課題文:
━━━━━━
Single40'S diary

「40過ぎて独身で」と言ってる間にはや還暦のブログ

日銀、出口なし

「日銀、出口なし」加藤出。

2014年に刊行された本で、アベノミクスの第一の矢「異次元の金融緩和」の出口が相当に困難であることを解説した書物である。
本書にも指摘があるが、現代では「中央銀行が完全に景気をコントロールする」のは不可能である。
マネタリーベースの増加(国債の買い入れによって市中銀行に通貨を大量に供給すること)を行っても、おそらくインフレ解消につながらないのも指摘されていた。
それでも、黒田総裁がこのような政策を行ったのは「シャーマン効果」を狙ってのことである。
「シャーマン効果」とは、自己予言性のことで、つまり日銀総裁が「カネを供給するぞ、インフレになるぞ」と触れ回ると、それを聞いた人々がその気になってくれて、結果として予言は成就する、という原理である。
では、実際にはどうなったか?

市中銀行にカネは供給されたが、超低金利であるので、銀行は国債を買って日銀に売るだけでブタ詰みにしただけだった。
薄利とはいえ、それでも利益が出るからである。冒険心の欠片もないのだなあ。
躍起になった日銀は、ついにマイナス金利を導入した。「なにがなんでもカネを出せ、ブタ詰みするなら金利をとるぞ」とやったわけである。
そこで仕方なく、銀行は貸し出しを始めた。その対象は土地である。なので、防火壁のない手抜きアパートやら30年一括借り上げというペテンの安建築がぽこぽこ出来た。
政府が期待した新産業分野へ資本を投下する、なんてことは起きない。
いつのまにやら安倍さんも「三本の矢」フレーズをフェードアウト。肝心の三本目の矢、構造改革がまったく進まないのだから、看板を上げるのも恥ずかしくなったのであろう。
そうするうちに、日銀が大量に買い入れたETFのおかげで、計算するとユニクロ筆頭株主が日銀である!というような「社会主義国家かよ」状態が到来。
いよいよいかん、というので17年からこそっと買い入れペースをダウンしている。
折からの支那経済の低下と重なり、日経平均が2万円を巡る攻防に逆戻り。
まあ民主党政権のときよりは100倍もマシなのだが、これで本格的に「出口」になれば、さらにメッキが落ちるのではないか。
官製相場のお仕舞いとなれば、まず外国人の引き上げがはじまる。
おそらく、2020東京五輪までは、なにがなんでも「2%のインフレ」を目指す(口だけは)だろうけど、そのあとが怖くなってくる。
━━━━━━
データ一覧:
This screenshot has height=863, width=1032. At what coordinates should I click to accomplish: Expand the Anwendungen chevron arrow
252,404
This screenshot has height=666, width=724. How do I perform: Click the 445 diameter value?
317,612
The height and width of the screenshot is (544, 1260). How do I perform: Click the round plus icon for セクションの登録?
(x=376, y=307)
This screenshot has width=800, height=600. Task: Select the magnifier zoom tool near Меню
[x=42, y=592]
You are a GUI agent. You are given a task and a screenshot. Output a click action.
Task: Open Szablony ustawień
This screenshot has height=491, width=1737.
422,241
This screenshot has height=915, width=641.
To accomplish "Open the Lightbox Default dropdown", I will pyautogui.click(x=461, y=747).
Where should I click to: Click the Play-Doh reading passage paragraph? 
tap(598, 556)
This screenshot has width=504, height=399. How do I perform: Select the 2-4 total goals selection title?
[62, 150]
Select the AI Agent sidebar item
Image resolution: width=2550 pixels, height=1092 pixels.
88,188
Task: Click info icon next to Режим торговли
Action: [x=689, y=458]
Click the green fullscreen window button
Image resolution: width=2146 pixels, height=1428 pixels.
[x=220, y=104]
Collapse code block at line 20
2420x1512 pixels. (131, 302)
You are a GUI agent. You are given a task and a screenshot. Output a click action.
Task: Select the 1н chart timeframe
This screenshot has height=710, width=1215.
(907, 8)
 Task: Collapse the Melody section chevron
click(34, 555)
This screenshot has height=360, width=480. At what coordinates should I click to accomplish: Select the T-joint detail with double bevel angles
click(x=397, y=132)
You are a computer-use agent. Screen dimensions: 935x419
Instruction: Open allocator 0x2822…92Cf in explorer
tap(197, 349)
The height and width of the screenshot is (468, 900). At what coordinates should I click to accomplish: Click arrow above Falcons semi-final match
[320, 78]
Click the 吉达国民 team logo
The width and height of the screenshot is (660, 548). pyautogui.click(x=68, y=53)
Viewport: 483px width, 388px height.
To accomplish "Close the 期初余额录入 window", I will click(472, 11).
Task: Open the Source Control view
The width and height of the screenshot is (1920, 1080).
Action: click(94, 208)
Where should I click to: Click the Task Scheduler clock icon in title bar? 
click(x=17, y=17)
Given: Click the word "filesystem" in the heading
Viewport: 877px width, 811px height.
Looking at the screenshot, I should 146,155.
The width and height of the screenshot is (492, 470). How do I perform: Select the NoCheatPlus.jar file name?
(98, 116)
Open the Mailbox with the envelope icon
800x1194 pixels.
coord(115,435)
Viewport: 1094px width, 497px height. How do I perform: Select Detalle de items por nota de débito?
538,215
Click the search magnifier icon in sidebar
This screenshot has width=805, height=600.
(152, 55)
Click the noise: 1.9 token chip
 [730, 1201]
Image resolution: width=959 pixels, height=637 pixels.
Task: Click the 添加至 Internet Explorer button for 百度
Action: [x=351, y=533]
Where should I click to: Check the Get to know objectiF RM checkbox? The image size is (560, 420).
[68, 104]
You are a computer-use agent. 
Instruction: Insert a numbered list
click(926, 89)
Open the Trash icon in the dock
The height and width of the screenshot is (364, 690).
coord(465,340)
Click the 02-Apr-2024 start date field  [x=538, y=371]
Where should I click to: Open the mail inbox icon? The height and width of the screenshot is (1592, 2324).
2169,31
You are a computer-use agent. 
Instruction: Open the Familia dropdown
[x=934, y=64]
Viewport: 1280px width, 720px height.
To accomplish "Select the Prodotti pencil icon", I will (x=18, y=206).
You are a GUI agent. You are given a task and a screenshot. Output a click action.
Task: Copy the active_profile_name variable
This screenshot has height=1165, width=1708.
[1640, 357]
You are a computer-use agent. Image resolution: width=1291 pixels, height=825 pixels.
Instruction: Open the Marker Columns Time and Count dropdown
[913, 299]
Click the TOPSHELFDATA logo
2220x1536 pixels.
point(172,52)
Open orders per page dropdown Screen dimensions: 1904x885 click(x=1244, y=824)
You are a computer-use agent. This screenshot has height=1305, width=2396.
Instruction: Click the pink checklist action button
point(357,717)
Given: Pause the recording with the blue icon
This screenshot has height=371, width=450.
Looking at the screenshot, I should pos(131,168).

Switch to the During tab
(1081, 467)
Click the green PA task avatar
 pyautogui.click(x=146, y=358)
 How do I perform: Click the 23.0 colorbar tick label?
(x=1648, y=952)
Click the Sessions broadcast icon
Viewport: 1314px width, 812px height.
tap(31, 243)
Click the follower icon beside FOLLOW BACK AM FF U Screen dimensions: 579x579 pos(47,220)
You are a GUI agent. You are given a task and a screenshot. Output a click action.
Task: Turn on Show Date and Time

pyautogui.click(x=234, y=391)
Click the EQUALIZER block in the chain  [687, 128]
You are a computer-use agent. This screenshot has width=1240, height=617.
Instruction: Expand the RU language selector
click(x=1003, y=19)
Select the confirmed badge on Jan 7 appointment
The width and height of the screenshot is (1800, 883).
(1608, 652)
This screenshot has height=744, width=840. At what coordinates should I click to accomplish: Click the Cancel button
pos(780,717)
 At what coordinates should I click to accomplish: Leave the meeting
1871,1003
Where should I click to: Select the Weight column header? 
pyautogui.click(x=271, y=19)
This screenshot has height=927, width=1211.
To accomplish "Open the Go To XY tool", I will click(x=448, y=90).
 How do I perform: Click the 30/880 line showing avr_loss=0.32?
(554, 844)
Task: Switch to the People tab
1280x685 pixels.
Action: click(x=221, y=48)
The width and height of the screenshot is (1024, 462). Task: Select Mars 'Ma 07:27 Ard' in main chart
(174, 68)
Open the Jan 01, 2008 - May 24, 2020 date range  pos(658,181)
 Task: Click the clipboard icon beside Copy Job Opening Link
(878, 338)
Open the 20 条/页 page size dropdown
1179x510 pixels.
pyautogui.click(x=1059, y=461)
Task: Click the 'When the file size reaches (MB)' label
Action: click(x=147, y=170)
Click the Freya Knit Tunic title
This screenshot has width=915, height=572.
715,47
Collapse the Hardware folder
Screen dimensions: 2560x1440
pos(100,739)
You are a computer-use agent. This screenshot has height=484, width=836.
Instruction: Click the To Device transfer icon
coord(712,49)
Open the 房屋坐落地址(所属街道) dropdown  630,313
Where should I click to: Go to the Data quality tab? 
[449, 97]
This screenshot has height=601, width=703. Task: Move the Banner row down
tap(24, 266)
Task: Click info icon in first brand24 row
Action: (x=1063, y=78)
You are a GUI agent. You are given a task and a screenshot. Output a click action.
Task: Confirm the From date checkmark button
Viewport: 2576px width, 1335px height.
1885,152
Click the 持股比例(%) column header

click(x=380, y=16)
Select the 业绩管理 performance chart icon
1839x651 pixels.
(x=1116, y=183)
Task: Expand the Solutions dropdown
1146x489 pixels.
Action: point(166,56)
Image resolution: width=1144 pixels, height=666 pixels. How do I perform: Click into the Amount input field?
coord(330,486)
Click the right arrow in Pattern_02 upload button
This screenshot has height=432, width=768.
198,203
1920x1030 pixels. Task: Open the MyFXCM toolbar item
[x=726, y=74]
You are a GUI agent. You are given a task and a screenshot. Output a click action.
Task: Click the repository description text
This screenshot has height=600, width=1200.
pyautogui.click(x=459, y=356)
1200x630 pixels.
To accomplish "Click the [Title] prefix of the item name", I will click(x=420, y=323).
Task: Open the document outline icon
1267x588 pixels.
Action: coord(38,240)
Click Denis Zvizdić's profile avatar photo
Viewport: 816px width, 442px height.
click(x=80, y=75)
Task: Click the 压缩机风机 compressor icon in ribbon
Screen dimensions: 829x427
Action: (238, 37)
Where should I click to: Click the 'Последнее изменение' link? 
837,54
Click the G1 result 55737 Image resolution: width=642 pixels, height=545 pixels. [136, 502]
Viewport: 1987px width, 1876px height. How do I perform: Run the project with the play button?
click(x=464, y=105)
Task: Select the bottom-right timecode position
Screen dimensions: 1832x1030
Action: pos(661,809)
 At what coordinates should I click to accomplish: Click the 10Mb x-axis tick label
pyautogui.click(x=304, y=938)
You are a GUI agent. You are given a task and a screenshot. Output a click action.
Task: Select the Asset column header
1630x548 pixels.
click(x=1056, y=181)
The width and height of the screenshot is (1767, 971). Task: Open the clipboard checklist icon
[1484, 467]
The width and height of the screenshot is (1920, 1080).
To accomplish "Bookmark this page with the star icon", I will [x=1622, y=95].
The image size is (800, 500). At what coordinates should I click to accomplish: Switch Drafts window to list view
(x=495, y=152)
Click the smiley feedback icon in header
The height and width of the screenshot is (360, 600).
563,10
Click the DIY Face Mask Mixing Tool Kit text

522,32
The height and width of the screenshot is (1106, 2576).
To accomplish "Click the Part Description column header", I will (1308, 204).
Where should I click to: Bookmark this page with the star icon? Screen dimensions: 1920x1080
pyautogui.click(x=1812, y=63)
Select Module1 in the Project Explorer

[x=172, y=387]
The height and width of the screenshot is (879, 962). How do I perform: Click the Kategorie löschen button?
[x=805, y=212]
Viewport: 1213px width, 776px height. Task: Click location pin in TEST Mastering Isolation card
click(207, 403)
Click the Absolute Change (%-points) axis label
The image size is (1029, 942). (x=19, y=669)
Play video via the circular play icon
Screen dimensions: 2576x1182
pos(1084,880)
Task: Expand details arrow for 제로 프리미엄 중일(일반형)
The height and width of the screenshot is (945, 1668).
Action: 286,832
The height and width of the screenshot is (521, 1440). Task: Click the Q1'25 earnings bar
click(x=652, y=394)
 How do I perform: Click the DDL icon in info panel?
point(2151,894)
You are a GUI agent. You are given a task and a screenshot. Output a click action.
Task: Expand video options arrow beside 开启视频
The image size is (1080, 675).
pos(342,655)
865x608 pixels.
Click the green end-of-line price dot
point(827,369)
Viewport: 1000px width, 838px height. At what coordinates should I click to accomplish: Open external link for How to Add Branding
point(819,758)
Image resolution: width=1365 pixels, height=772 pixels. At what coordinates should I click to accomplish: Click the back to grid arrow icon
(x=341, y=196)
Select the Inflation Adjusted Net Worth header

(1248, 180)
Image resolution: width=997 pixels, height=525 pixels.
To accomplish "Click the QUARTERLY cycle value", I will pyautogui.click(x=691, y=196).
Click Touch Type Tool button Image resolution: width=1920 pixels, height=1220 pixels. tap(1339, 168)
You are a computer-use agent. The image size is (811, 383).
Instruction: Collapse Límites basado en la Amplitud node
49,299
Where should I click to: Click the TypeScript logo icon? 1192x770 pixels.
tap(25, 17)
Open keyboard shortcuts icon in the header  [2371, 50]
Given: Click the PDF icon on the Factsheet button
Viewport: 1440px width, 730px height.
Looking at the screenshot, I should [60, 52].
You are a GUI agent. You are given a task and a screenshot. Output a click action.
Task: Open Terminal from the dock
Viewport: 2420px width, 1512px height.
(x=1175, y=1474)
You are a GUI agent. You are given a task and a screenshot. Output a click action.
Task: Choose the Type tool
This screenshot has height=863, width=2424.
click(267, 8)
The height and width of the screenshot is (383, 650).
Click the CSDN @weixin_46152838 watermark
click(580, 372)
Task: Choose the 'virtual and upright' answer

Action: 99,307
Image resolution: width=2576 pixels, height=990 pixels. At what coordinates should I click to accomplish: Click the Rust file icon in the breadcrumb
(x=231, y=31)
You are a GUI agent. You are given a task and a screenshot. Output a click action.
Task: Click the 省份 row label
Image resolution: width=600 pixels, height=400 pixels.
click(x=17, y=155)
━━━━━━
やること一覧:
1. 日銀の金融緩和を扱った課題文によると、『日銀、出口なし』は何年に刊行された本ですか？
2. 日銀の金融緩和を扱った課題文のうち、「2014年に刊行された本で」で始まる段落を、主な事実を残して箇条書きで短くまとめてください。
3. 日銀の金融緩和を扱った課題文を、最後の文のあとから書き進めてください。

演習の結果:
1. 2014年です。

2.
- 2014年刊行の本で、アベノミクスの第一の矢「異次元の金融緩和」は出口が相当に困難だと解説している。
- 本書も指摘するとおり、現代では中央銀行が景気を完全にコントロールすることは不可能である。
- マネタリーベースを増やしても、おそらくインフレ解消にはつながらないとも指摘されていた。
- それでも黒田総裁がこの政策を行ったのは、「シャーマン効果」を狙ったためである。
- シャーマン効果とは自己予言性のことで、総裁が「カネを供給する、インフレになる」と触れ回ると人々がその気になり、予言が成就するという原理である。

3.
本書にあるようなハイパーインフレが到来、というところまではいかないと思うが、それでも財政再建の姿勢が見えないと、円の信任が崩れる可能性がある。
過度の円安は、今の日本の構造上、とてつもない物価高を招くので、市民生活が破綻してしまう。
出口戦略としてあり得るのは、おそらく、国債の市中放出を押さえて、満期を待ちつつ、政策を元通りの漸進策に修正するよりほかにないだろう。
早い話が「失われた20年」を、さらに10年延長するのである。
破滅的なクラッシュをするよりはマシだろう、ということである。
その間、ずっと低成長が続くことになるが、それはそれで仕方がない。
高齢化社会が到来して、ずっと苦しい時期が続くが、そこは忍の一字で堪えるだけである。。。


まあ、本書にそう書いてあるわけじゃないけど、おおむね、そんな展開にしかできないだろう、ということなのである。
もちろん、口では「構造改革」とは言える。
しかし、やれるもんならやってますって。
無理だからこうなった(苦笑)。
議論はかなり説得的で、良書である。☆☆。

今や、テレビも日本以外の国で日本ブランドを見ることは少なくなったが、たとえばITである。
GAFAというが、グーグル、アップル、フェイスブックamazon
マイクロソフトがウィンドウズを発売してからIT革命が始まり、日本でも「渋谷系」とかIT革命の寵児のような顔をした連中がカネを集めて偉そうにしていたのである。
それがどうか。あのiモードすらスマホに食われてオワリ、日本はIT後進国になってしまった。
キャッシュレス決済とAIでも、支那と米国のはるか後方に追いやられている。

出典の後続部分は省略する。